* What the task asks
Each line with the word "image" must appear in the answer, copied from the records.

[Material shown Boundary: Start]

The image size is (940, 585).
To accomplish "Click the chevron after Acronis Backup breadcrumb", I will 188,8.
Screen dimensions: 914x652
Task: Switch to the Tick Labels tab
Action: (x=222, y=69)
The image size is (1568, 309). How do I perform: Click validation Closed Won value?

[Material shown Boundary: End]

* Reply
The image size is (940, 585).
The image size is (1568, 309). How do I perform: Click validation Closed Won value?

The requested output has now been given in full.